>> Begin Materials provided

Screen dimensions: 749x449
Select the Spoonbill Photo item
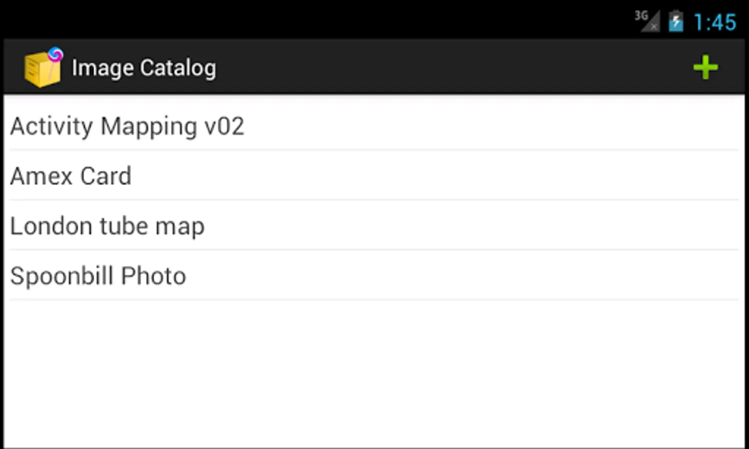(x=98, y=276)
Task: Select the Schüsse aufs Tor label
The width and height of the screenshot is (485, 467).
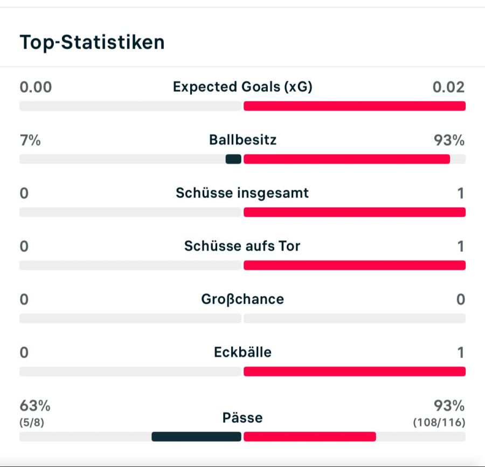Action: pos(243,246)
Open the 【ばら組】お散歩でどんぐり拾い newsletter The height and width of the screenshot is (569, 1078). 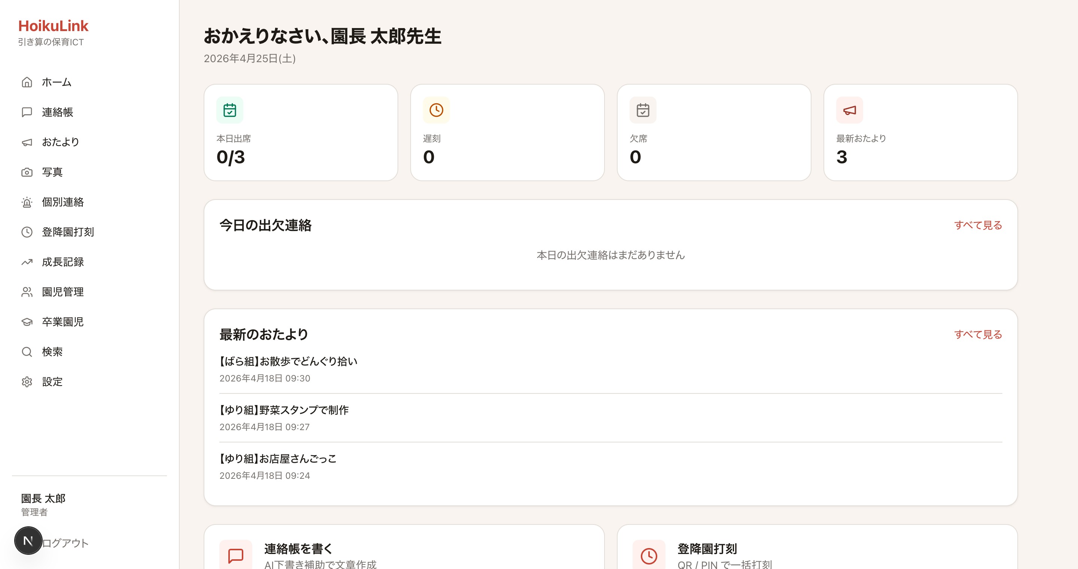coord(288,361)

>> End Materials provided
>> Begin Materials provided

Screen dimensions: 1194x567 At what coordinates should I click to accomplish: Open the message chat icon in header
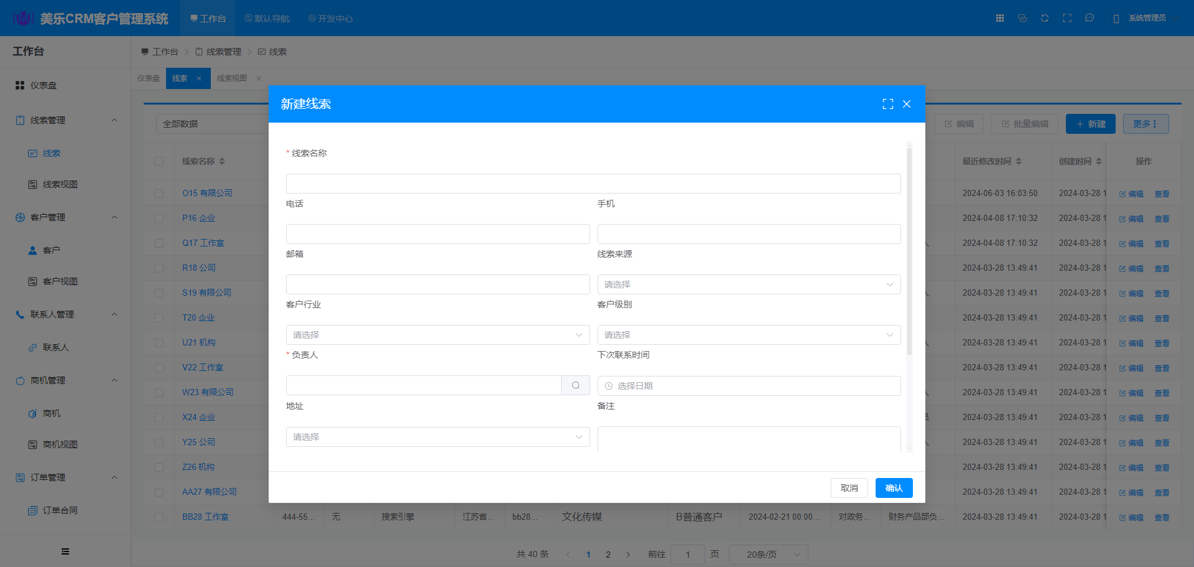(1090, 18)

>> End Materials provided

Brief:
Pick out every line in the data above that contains the string "dimensions" and copy each one in full. Case counts.

Written response:
Screen dimensions: 749x449
Screen dimensions: 1194x567 At what coordinates should I click to accomplish: Open the message chat icon in header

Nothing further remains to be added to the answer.